Trilhões de dólares na economia — por ano

O quanto esse futuro está perto, não é possível dizer. Mas é nessa direção que vão todas as apostas. De acordo com um artigo de junho da McKinsey, o impacto da IA generativa na produtividade das empresas pode adicionar trilhões de dólares à economia global. A estimativa da consultoria, com base em 63 casos de uso da tecnologia que seus colaboradores pesquisaram, é de um crescimento entre 2,6 trilhões de dólares e 4,4 trilhões de dólares anuais. Ou seja, um crescimento algo entre 1,3 e 2,2 vezes o PIB brasileiro a cada ano.

Os casos estudados levam em conta, por exemplo, estimativas de que o típico trabalhador intelectual gasta 20% de seu tempo identificando e acumulando informações relevantes ao seu trabalho. Se um programa é capaz de fazer isso em um infinitésimo do tempo, ganha-se em produtividade.

No campo da descoberta de drogas, a mera redução do universo de compostos possíveis para um grupo que poderia efetivamente tratar condições específicas já economizaria uma quantidade absurda de dados, tempo de pesquisa e mesmo testes de drogas, levando a um ganho de tempo precioso no desenvolvimento de remédios ou vacinas.

Há quem defenda que essas estimativas são conservadoras demais. Segundo Ajay Agrawal, professor da Universidade de Toronto e coautor do livro Power and Prediction: The Disruptive Economics of Artificial Intelligence (Poder e previsão: a economia disruptiva da IA), ainda a ser lançado, em um artigo publicado na revista Forbes, “uma segunda onda de IA vai não apenas reduzir o custo das previsões já existentes, mas também transformar o processo produtivo e talvez a proposta de valor das empresas”.

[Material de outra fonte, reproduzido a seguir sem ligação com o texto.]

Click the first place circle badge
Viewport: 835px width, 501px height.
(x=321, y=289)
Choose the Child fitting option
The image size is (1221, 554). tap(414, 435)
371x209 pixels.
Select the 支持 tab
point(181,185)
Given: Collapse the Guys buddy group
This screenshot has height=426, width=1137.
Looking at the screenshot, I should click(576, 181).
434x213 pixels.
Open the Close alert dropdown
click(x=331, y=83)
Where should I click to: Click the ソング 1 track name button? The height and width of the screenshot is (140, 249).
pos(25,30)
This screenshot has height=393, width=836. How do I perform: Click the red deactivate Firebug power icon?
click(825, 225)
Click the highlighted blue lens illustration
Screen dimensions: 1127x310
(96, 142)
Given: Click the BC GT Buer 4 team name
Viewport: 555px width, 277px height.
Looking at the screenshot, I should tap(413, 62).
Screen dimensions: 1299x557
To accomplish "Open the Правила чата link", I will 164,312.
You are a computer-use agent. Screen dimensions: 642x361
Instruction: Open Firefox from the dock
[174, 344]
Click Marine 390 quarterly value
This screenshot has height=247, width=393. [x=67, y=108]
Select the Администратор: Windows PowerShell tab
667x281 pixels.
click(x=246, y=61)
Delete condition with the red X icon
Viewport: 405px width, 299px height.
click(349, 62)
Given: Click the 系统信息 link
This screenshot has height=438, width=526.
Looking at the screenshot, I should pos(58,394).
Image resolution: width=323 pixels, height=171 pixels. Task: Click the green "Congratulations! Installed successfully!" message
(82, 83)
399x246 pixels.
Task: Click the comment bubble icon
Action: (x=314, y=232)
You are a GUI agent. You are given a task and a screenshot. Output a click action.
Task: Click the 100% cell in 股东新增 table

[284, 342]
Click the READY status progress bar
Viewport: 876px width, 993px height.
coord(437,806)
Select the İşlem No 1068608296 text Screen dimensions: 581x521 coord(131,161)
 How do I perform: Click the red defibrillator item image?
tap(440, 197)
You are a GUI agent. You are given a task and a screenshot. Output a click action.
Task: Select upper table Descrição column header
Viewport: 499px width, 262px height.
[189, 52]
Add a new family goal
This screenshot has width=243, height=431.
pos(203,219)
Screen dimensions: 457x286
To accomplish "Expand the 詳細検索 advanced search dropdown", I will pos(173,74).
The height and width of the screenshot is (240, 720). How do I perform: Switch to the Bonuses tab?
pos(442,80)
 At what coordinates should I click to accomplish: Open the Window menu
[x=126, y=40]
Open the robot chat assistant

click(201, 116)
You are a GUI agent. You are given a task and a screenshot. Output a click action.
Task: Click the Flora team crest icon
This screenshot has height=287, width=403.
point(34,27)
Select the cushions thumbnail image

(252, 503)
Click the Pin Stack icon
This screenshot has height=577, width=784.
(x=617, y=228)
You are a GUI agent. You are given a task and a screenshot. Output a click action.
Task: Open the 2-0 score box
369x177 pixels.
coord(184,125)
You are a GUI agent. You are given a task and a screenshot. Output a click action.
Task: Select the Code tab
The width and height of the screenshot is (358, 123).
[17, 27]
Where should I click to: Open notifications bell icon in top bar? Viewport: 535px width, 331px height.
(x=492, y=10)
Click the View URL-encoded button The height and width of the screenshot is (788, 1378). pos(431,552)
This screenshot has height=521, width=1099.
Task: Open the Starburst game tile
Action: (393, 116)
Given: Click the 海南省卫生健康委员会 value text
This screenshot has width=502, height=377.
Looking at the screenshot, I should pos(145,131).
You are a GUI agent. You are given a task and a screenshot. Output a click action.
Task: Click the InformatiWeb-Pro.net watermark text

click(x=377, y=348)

A analogia que ele tece é com os primeiros dias do advento da eletricidade. Anos depois de a invenção ter sido adotada nas cidades, só 3% das fábricas a utilizavam. A mudança veio quando novas fábricas perceberam que a eletricidade distribuída representava mais do que uma pequena vantagem de custo em relação ao combustível ou ao vapor que utilizavam, ela permitia que as máquinas dispensassem as outras fontes de energia. As empresas começaram então a redesenhar suas fábricas, reposicionar equipamentos de forma mais eficiente. Em duas décadas, afirmou Agrawal, o uso da eletricidade chegou a 50% das fábricas.

De forma semelhante, defende ele, o negócio das empresas pode sofrer mudanças radicais com a IA. “Com um sensor que possa detectar e prevenir vazamentos de canos, por exemplo, uma seguradora pode ajudar a reduzir o risco de danos provocados pela água, o que significa vender muito mais apólices, ainda que com valor menor”, disse. Em outras palavras, a próxima fase da IA talvez não seja simplesmente um avanço na capacidade de processamento, mas algo mais transformador, que pode alterar a estratégia, a estrutura de custos e as fronteiras de negócios de todas as companhias.

Algo assim faria com que as previsões da McKinsey, ainda que gigantescas aos olhos de hoje, parecessem tímidas e muito aquém da revolução pela qual o mundo dos negócios está passando.